Ing from a linear space to a physical space requires a ing table. The ing table maps a linear space to a physical memory space of the same size. Theoretically, we can use two ing methods: variable-length ing and fixed-length ing. Variable-length ing refers to ing a variable-length segment to the physical memory according to different needs. The format can be as follows (Linear Space Segment start address, physical space segment start address, and segment length ). If a process has three segments: 10 m data segments, 5 m code segments, and 8 K stack segments, you can create three items in the ing table, each of which is for one segment. This seems no problem. However, if our actual memory is only 32 MB, of which 10 MB is occupied by the kernel and the physical space left for the process is only 22 MB, then when the process is running, it occupies 10 m + 5 m + 8 K of memory space. Then, when the process is switched, if another process has the same memory requirements, the remaining 22 m-(10 m + 5 m + 8 K) is obviously not enough, at this time, only some segments of the original process can be swapped out, and the entire segment must be swapped out. This means that we have to replace at least one 10 m data segment, and the cost is very high, because we have to copy the 10 m content to the disk, and the disk I/O is very slow.

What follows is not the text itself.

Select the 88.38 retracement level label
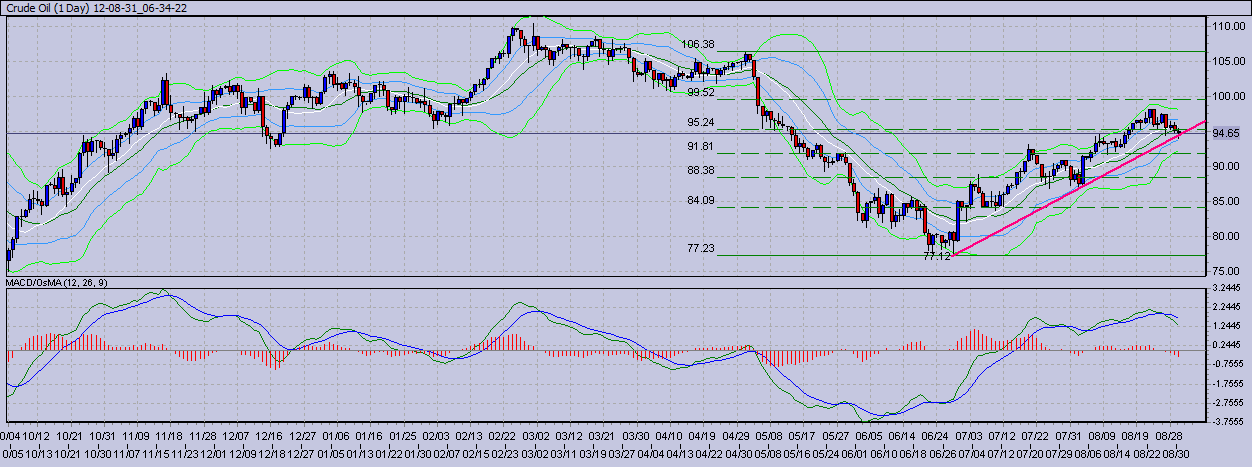 click(x=701, y=171)
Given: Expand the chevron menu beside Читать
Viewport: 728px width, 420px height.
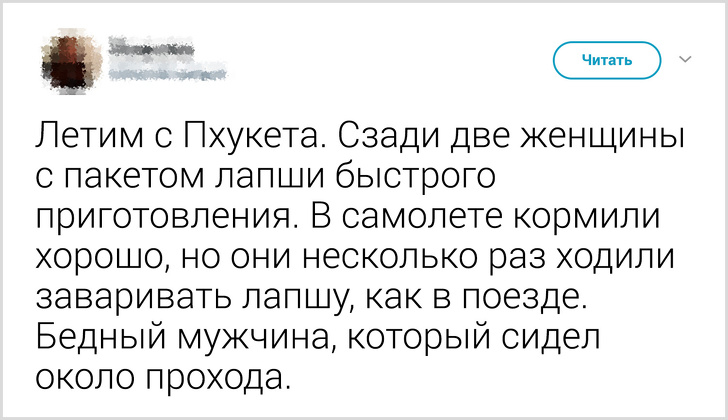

Therefore, the result of using a variable-length field ing is that a segment is either completely swapped in or out. But in reality, not all code and data in a program can be accessed frequently, and often accessed only accounts for part of all code data, or even a small part. Therefore, a more effective strategy is to replace only those that are not frequently used and retain those that are frequently used. Instead of switching the entire segment. In this way, you can avoid large slow disk operations.

This is the fixed-length ing policy. We divide the memory space into fixed-length blocks, each of which is called a page. The basic format of the ing table is (the starting address of the physical space page). Because the page is fixed, you do not need to specify its length. In addition, we do not need to specify linear addresses in the ing table. We can use linear addresses as indexes to retrieve the corresponding physical addresses from the ing table. When using pages, the policy is as follows: when switching out pages, we only replace those inactive pages, that is, those that are not frequently used, and keep those active pages. During the conversion, only the pages requested for access are swapped in. pages not requested for access will never be swapped in to the physical memory. This is the core idea of the Request page algorithm.

This leads to a page size problem: First, we cannot take bytes as the unit, in this way, the size of the ing table is the same as that of the linear space. If the entire linear space is mapped, we cannot use all the linear space to store this ing table. As a result, we can also know that the smaller the page, the larger the capacity of the ing table. However, the ing table cannot occupy too much space. However, if the page is too large, it will face the same problem as the uncertain length field ing. Each time a page is swapped out, a large number of disk operations are required. In addition, since the minimum unit of memory allocated to a process is page, if our page size is 4 MB, even if a process only needs to use 4 kb of memory, it also has to occupy the entire 4 MB page, which is a big waste. Therefore, we must compromise between the two, the general platform of the page size is 1 kb to 8 KB, the page size specified by the IA-32 is 4 kb. (IA-32 also supports 4 MB pages, you can choose based on your OS usage, usually 4 kb pages ).